Can't find any recent, So I am asking , Good?, Bad? Any user here?

Since i am not sure if i will and what model, i'm asking about just the frame.
Thanks


----------



## davelikestoplay (May 27, 2010)

No comment about the frame, but living in Ottawa I see tons of De Vinci bikes here so the must be a decent brand.


----------



## did291 (Sep 12, 2011)

Anybody got a LEO SLK or SL whatever that could give an opinion. Since they sold most of there bike at my size, s, and that they are getting very hard to find, somone must have them and can give feedback.
I know that Cycling Team Ekoi-Gaspésien use those bike.

Thanks


----------



## did291 (Sep 12, 2011)

Not much then, well, that is fine, i did find a magazine in, june, road bike i think, that give a nice opinion, so will see.


----------



## did291 (Sep 12, 2011)

No opinion from anybody, the 2012 a almost sold out , so there must be some owner out there.


----------



## Marty Fa9 (Apr 11, 2012)

*Devinci LEO SL*

I do have a 2012 LEO SL since May 2012. This is the best bike I've got in my life... I already drive an Opus Alto 2006 for 4 years, a Felt F4 for a year, test the Scoot Foil 10 and the Argon 18 Gallium and I can confirm that the Devinci Leo SL is the most comfortable and responsive of all. The only problem I got came from the saddle... The Selle Italia Monolink broke after less that 500km! I changed for a "normal" system instead of Monolink one and everything is perfect now.
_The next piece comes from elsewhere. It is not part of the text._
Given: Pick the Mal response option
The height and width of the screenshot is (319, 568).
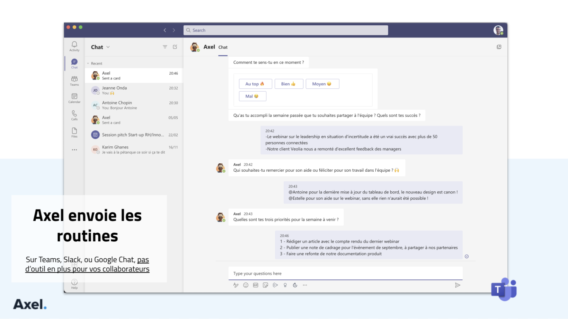Looking at the screenshot, I should [252, 96].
I do recommand this bike any time!


----------



## did291 (Sep 12, 2011)

Marty Fa9 said:


> I do have a 2012 LEO SL since May 2012. This is the best bike I've got in my life... I already drive an Opus Alto 2006 for 4 years, a Felt F4 for a year, test the Scoot Foil 10 and the Argon 18 Gallium and I can confirm that the Devinci Leo SL is the most comfortable and responsive of all. The only problem I got came from the saddle... The Selle Italia Monolink broke after less that 500km! I changed for a "normal" system instead of Monolink one and everything is perfect now.
> 
> I do recommand this bike any time!


Thanks


----------